• [Directions]: Only the lines from the one containing "#театр (45, 2041)" to the end of the material belong in your answer. Please copy them word for word.

▬▬▬▬▬▬▬▬▬▬

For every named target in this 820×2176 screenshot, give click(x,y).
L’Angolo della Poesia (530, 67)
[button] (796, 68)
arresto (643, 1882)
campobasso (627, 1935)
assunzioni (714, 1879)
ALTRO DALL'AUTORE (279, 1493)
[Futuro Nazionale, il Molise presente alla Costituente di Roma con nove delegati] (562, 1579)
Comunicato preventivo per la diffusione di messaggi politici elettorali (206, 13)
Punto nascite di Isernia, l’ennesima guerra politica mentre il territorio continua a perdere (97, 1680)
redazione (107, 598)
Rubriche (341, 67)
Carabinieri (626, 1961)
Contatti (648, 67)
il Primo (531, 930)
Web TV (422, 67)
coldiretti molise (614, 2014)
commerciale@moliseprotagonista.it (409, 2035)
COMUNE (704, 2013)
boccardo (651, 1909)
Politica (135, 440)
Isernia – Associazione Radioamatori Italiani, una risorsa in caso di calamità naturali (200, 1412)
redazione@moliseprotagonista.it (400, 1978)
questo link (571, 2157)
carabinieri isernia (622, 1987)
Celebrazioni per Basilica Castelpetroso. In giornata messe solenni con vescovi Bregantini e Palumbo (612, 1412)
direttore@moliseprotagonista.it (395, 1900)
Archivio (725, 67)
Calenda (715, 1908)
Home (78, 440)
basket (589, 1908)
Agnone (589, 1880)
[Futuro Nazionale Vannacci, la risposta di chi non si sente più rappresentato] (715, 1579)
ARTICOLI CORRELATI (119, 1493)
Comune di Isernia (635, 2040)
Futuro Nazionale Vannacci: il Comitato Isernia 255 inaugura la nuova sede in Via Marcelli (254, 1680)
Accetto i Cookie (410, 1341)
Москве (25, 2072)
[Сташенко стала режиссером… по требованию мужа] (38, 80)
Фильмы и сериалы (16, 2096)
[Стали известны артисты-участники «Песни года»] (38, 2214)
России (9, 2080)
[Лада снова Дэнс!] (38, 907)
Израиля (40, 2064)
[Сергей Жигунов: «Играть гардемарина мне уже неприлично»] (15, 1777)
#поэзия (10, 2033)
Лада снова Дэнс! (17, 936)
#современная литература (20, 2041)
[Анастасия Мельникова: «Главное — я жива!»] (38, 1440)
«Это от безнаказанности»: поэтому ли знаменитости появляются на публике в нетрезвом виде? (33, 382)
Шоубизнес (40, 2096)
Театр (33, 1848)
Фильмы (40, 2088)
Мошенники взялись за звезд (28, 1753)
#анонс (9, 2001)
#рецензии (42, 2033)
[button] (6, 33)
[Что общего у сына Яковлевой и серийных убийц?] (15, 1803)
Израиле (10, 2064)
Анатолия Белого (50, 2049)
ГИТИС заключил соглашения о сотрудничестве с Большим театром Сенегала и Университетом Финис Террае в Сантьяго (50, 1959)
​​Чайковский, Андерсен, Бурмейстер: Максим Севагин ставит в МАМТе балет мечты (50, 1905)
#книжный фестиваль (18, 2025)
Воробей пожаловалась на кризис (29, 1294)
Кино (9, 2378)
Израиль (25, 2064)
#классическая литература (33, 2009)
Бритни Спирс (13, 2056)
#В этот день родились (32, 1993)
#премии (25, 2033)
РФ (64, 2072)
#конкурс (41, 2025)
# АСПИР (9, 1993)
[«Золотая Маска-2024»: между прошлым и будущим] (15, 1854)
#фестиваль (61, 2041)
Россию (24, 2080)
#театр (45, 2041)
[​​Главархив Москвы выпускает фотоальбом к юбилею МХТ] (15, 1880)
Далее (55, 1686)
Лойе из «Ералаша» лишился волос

▬▬▬▬▬▬▬▬▬▬

• [Answer box]:
#театр (45, 2041)
[​​Главархив Москвы выпускает фотоальбом к юбилею МХТ] (15, 1880)
Далее (55, 1686)
Лойе из «Ералаша» лишился волос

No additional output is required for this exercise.